AI winter is a long way off.

2 comments

Scaling laws are not dead. The number of people predicting death of Moore's law doubles every two years.

- Jim Keller

https://www.youtube.com/live/oIG9ztQw2Gc?si=oaK2zjSBxq2N-zj1...

There are way too many personal definitions of what "Moore's Law" even is to have a discussion without deciding on a shared definition before hand.

But Goodhart's law; "When a measure becomes a target, it ceases to be a good measure"

Directly applies here, Moore's Law was used to set long term plans at semiconductor companies, and Moore didn't have empirical evidence it was even going to continue.

If you say, arbitrarily decide CPU, or worse, single core performance as your measurement, it hasn't held for well over a decade.

If you hold minimum feature size without regard to cost, it is still holding.

What you want to prove usually dictates what interpretation you make.

That said, the scaling law is still unknown, but you can game it as much as you want in similar ways.

GPT4 was already hinting at an asymptote on MMLU, but the question is if it is valid for real work etc...

Time will tell, but I am seeing far less optimism from my sources, but that is just anecdotal.

Moore's law is doomed.

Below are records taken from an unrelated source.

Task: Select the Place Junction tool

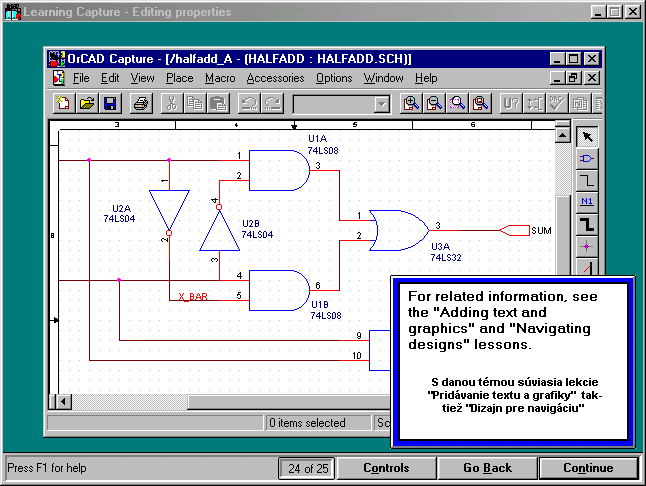Action: click(588, 245)
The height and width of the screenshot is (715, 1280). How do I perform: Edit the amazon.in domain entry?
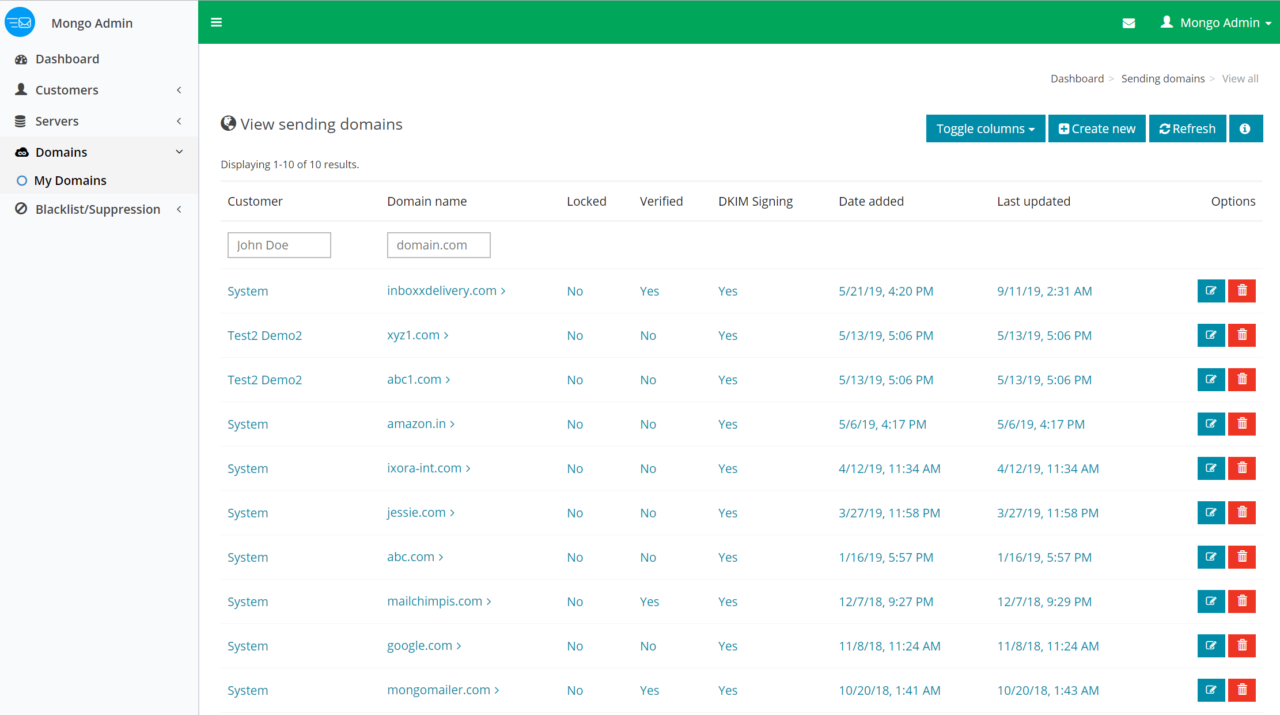pyautogui.click(x=1210, y=423)
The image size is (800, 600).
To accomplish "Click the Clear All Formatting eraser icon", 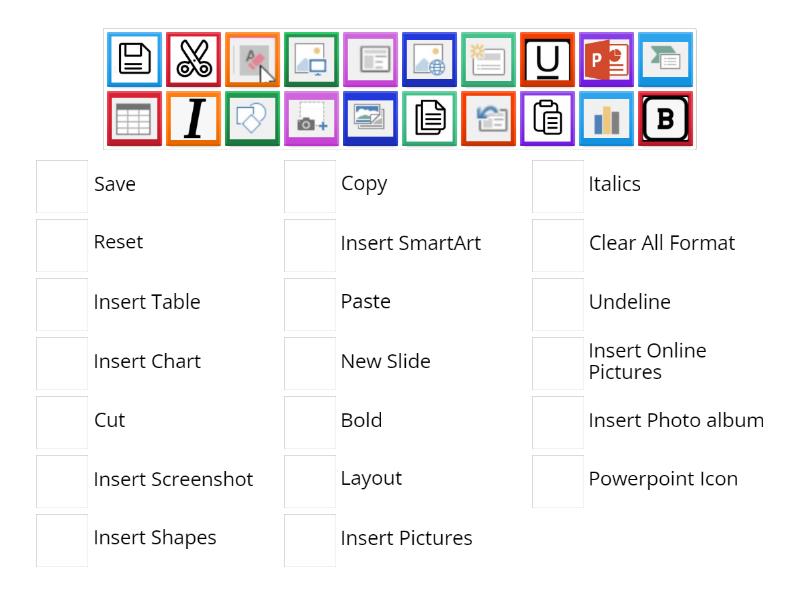I will [x=252, y=59].
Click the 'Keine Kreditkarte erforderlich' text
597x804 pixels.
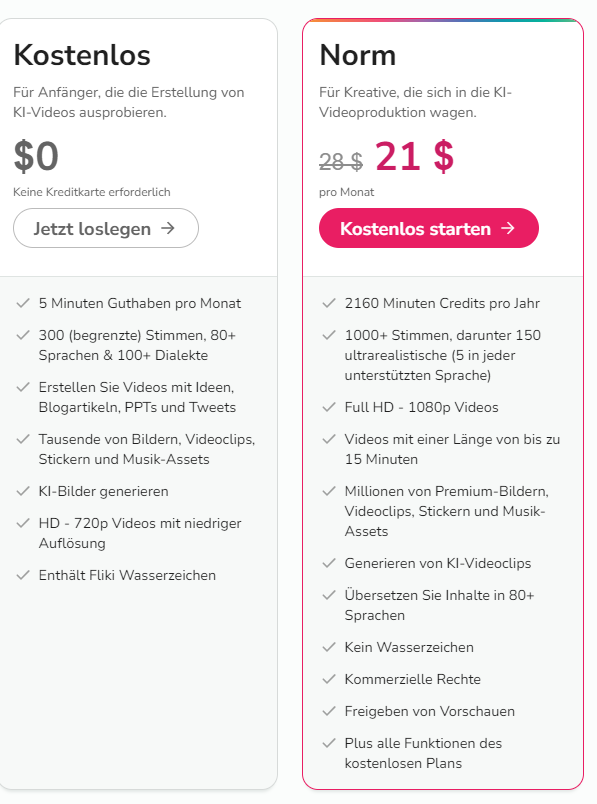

At some point you start reaching the level of individual atoms. This is just physics.
You are missing the economic component.. it isn't just how small can a transistor be.. it was really about how many transistors can you get for your money. So even when we reach terminal density, we probably haven't reached terminal economics.
I didn't say we have currently reached a limit. I am saying that there obvious is a limit (at some point). So, scaling cannot go forever. This is a counterpoint to the dubious analogy with deep learning.
The limits are engineering, not physics. Atoms need not be a barrier for a long time if you can go fully 3D, for example, but manufacturing challenges, power and heat get in the way long before that.

Then you can go ultra-wide in terms of cores, dispatchers and vectors (essentially building bigger and bigger chips), but an algorithm which can't exploit that will be little faster on today's chips than on a 4790K from ten years ago.

> Everyone was mostly focused on the scaling laws because that worked extremely well

Also because it was easy, and expense was not the first concern.